───── Records for processing ─────
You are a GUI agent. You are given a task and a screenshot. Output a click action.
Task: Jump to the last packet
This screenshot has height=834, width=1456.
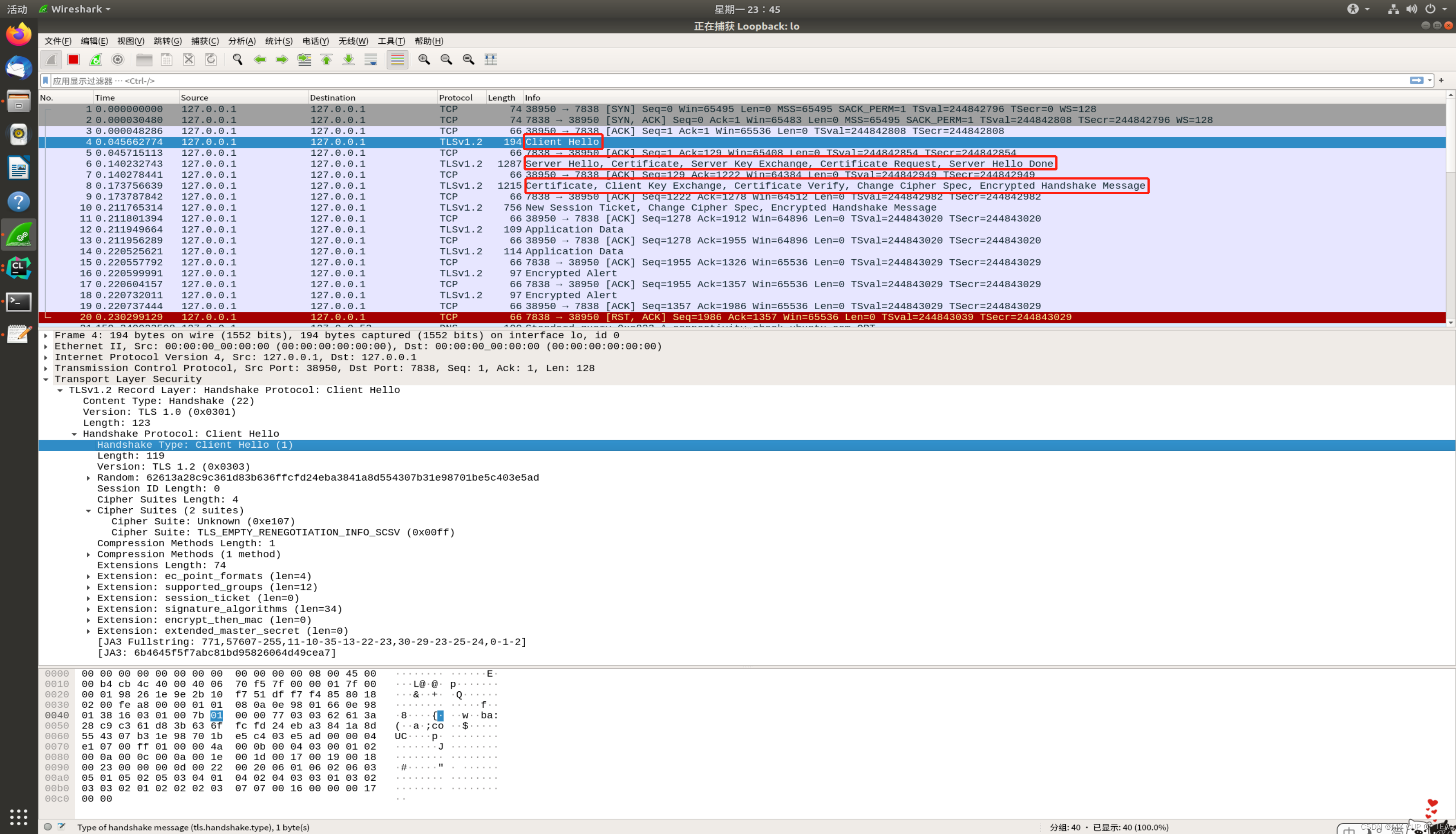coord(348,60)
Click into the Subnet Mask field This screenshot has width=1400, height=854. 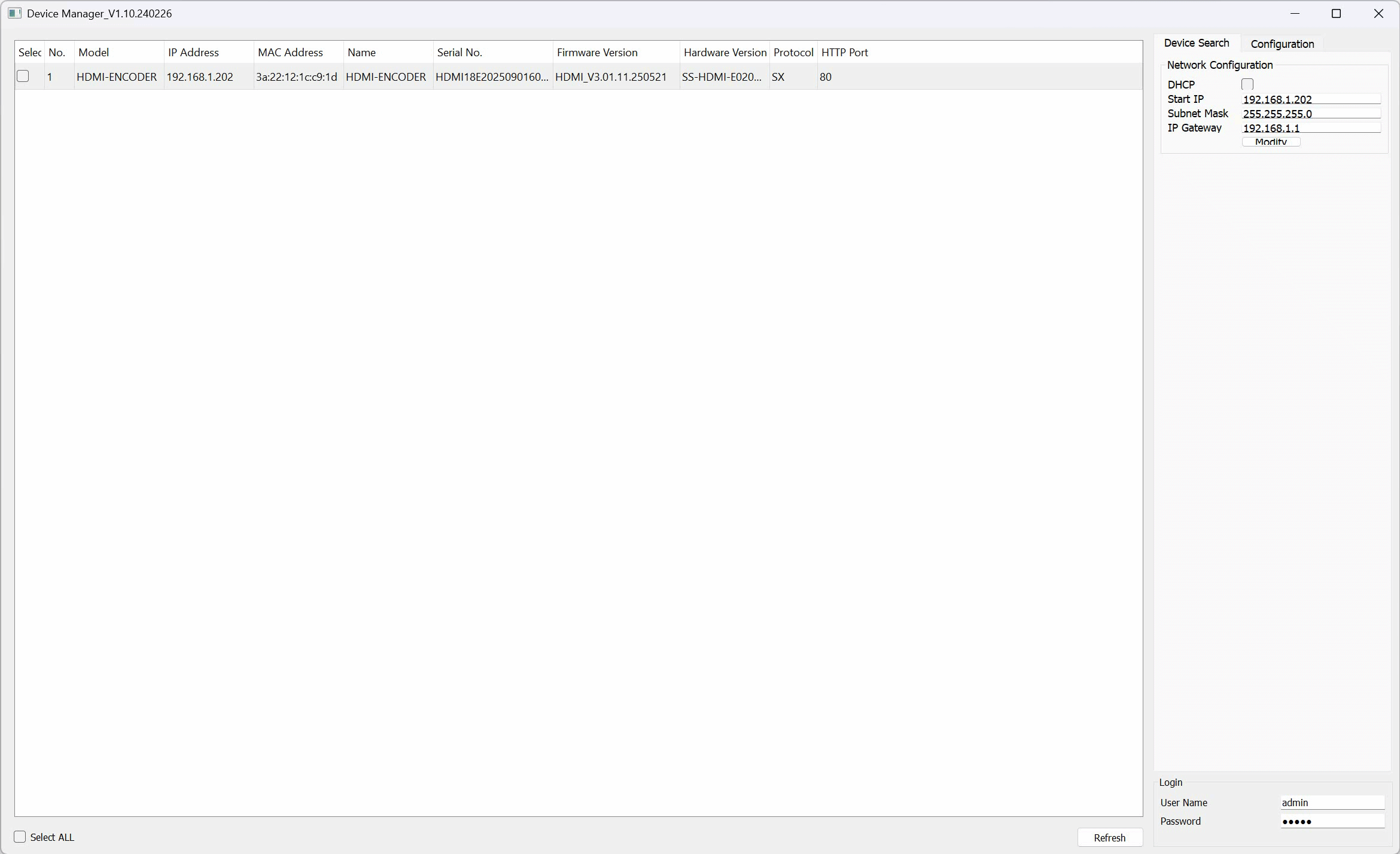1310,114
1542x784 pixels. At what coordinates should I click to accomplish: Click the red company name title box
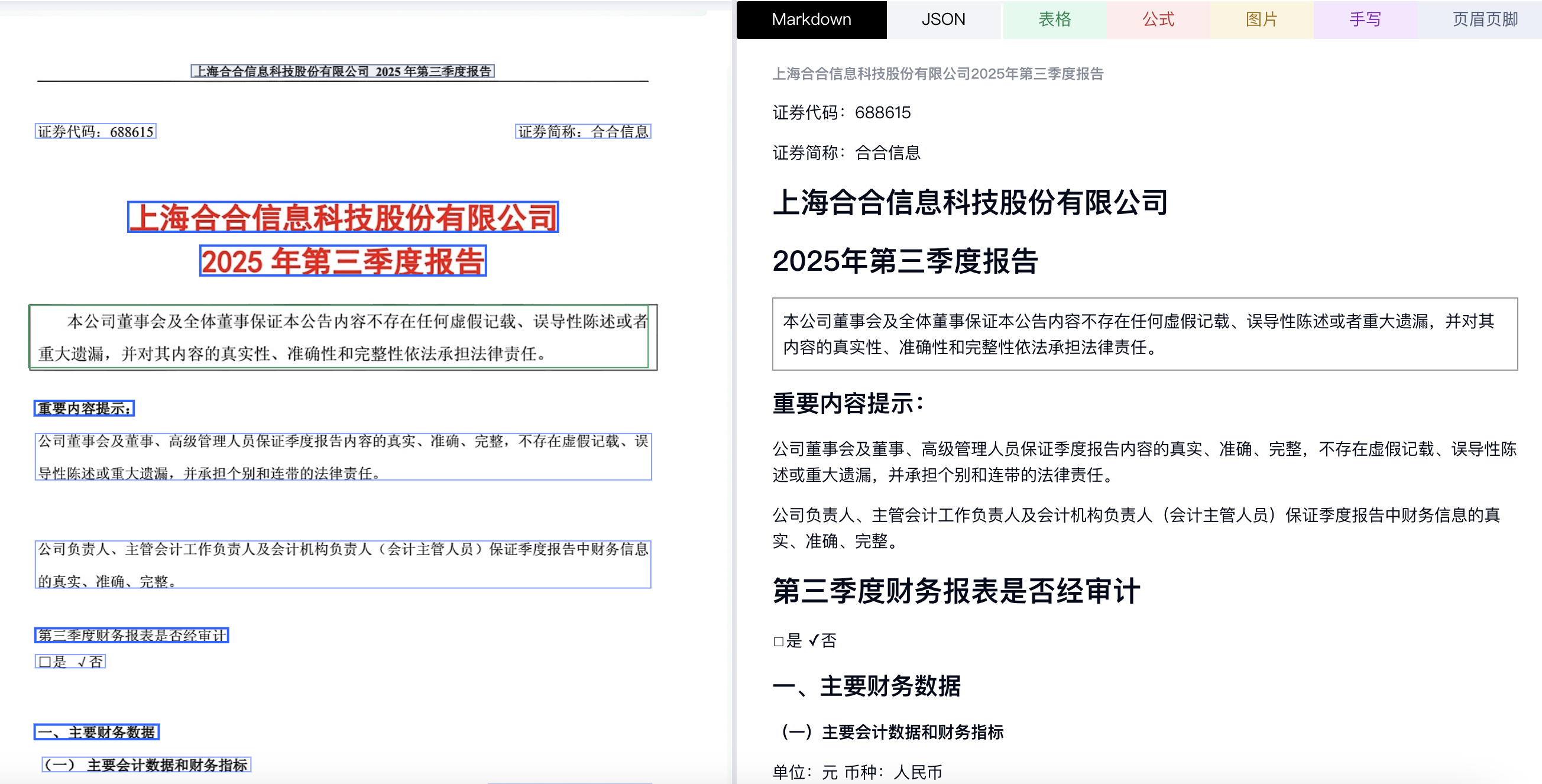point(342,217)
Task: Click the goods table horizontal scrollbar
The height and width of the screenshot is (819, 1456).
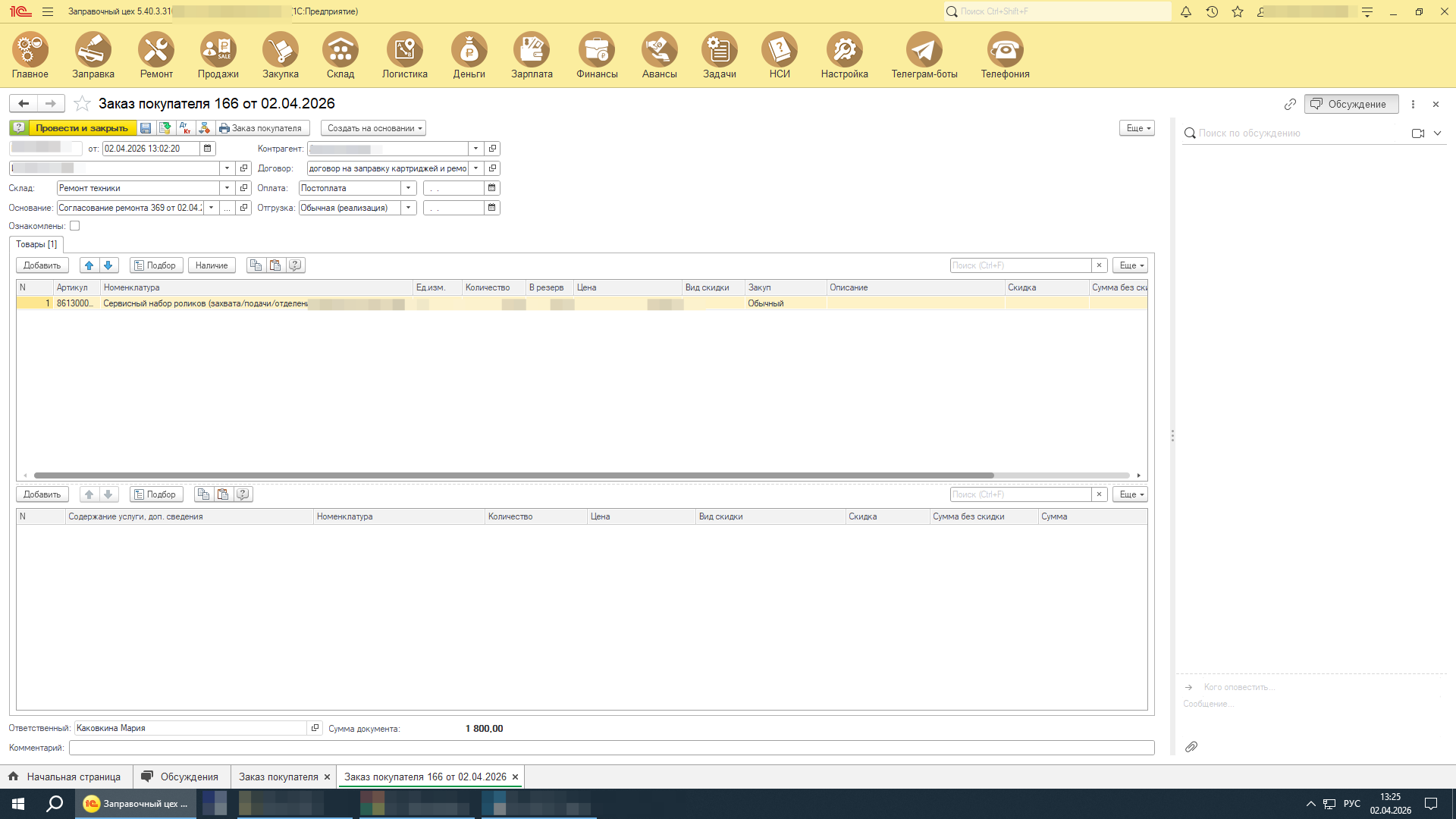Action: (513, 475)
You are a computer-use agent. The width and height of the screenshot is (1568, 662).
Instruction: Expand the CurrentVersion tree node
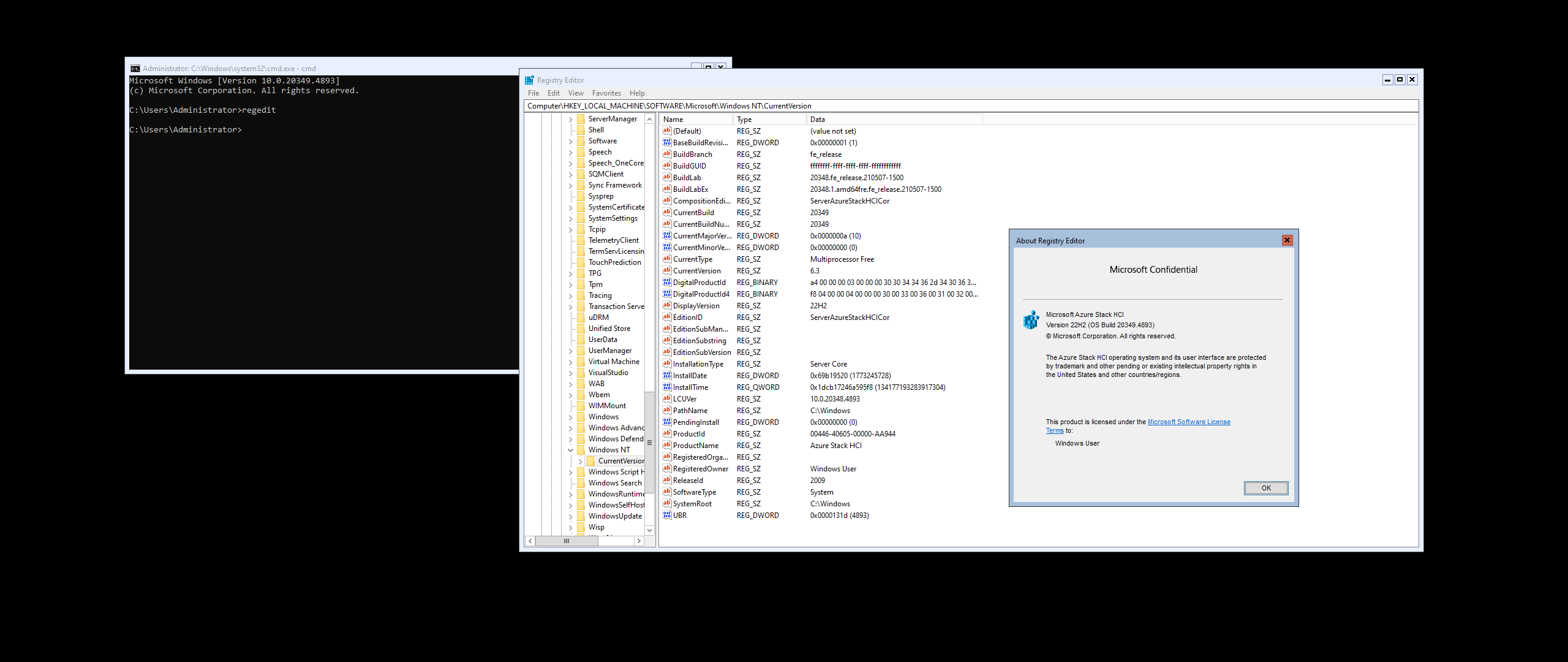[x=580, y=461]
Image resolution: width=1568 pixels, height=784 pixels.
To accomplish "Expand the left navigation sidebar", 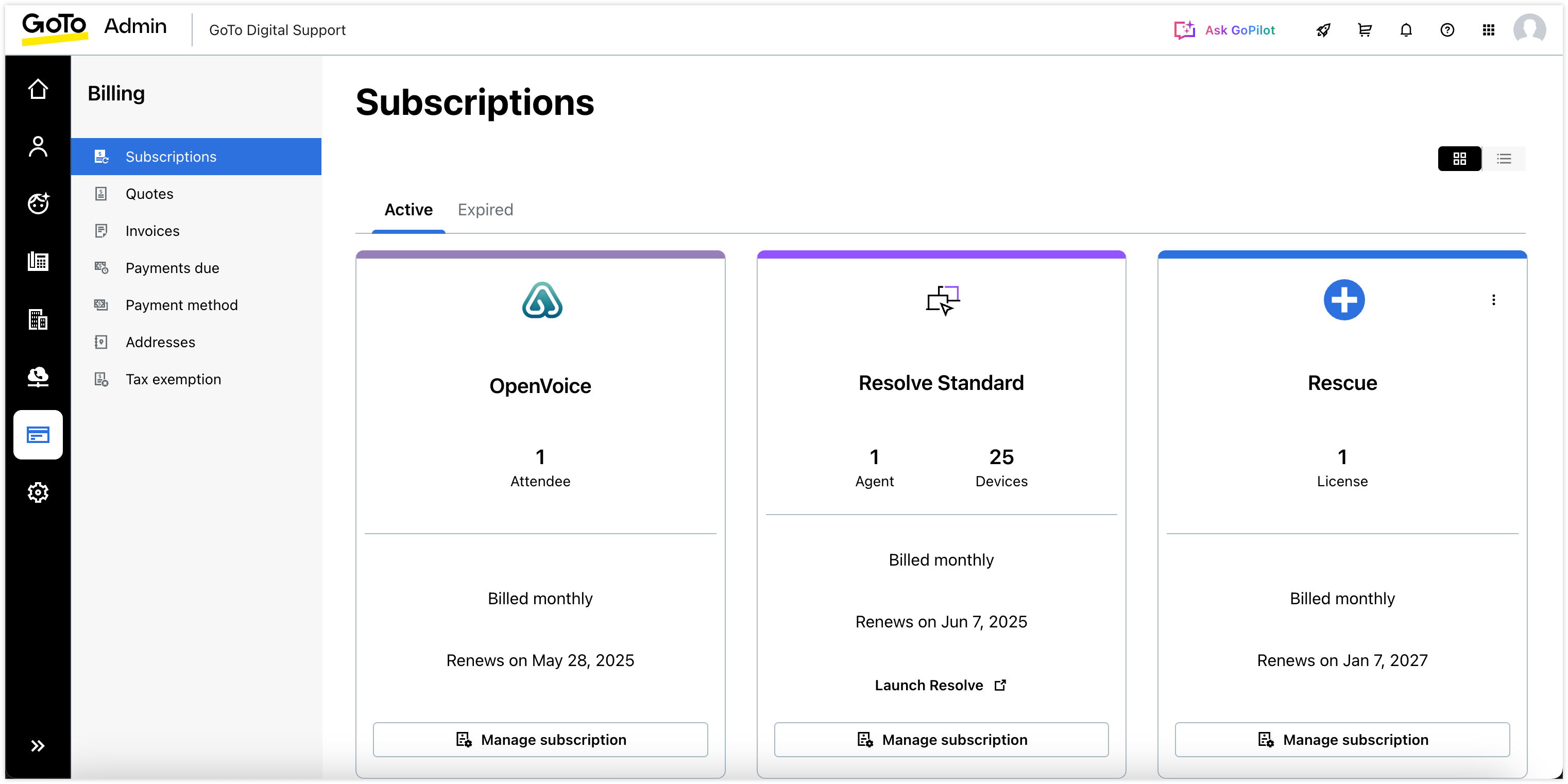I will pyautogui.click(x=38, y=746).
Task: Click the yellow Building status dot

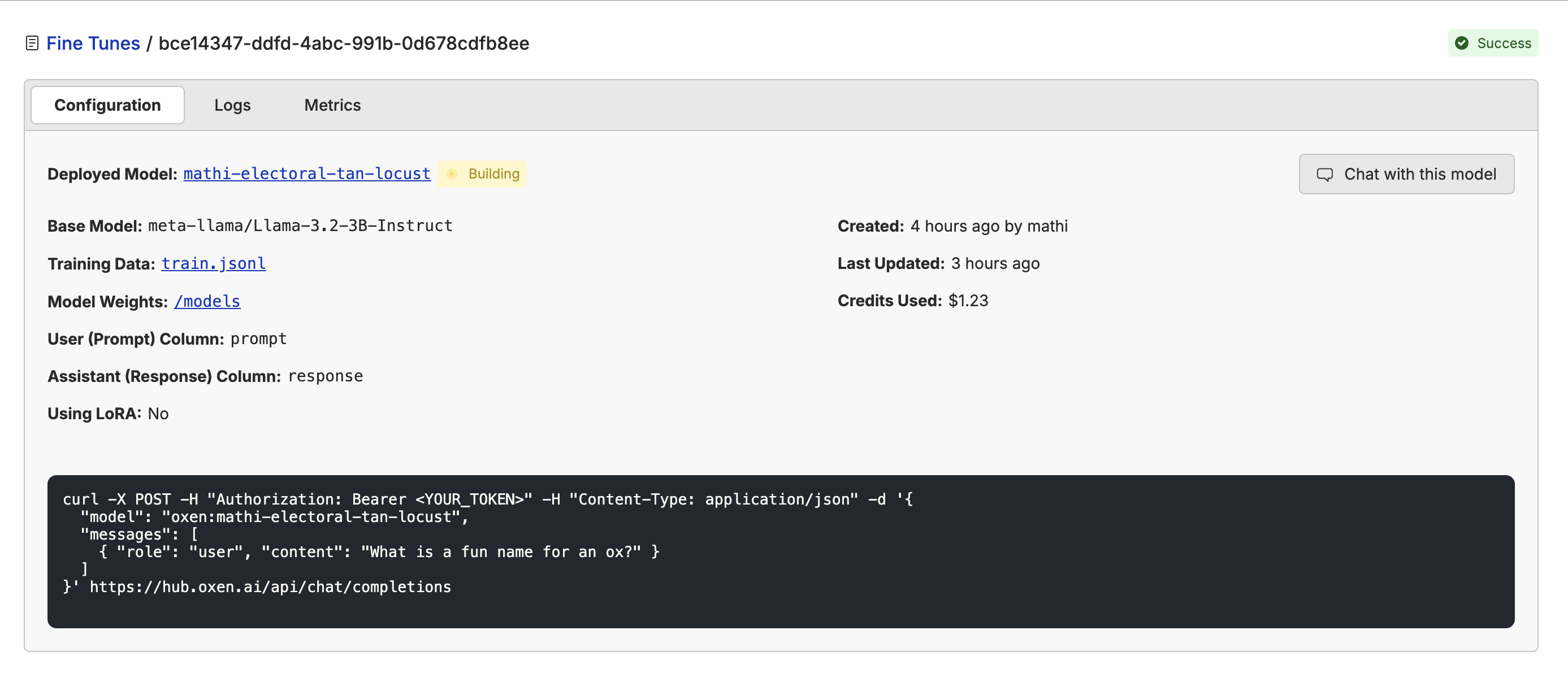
─────
Goal of the exercise
For the records given here, say how many lines hold the string "agent", with no further words.

Answer to the problem
2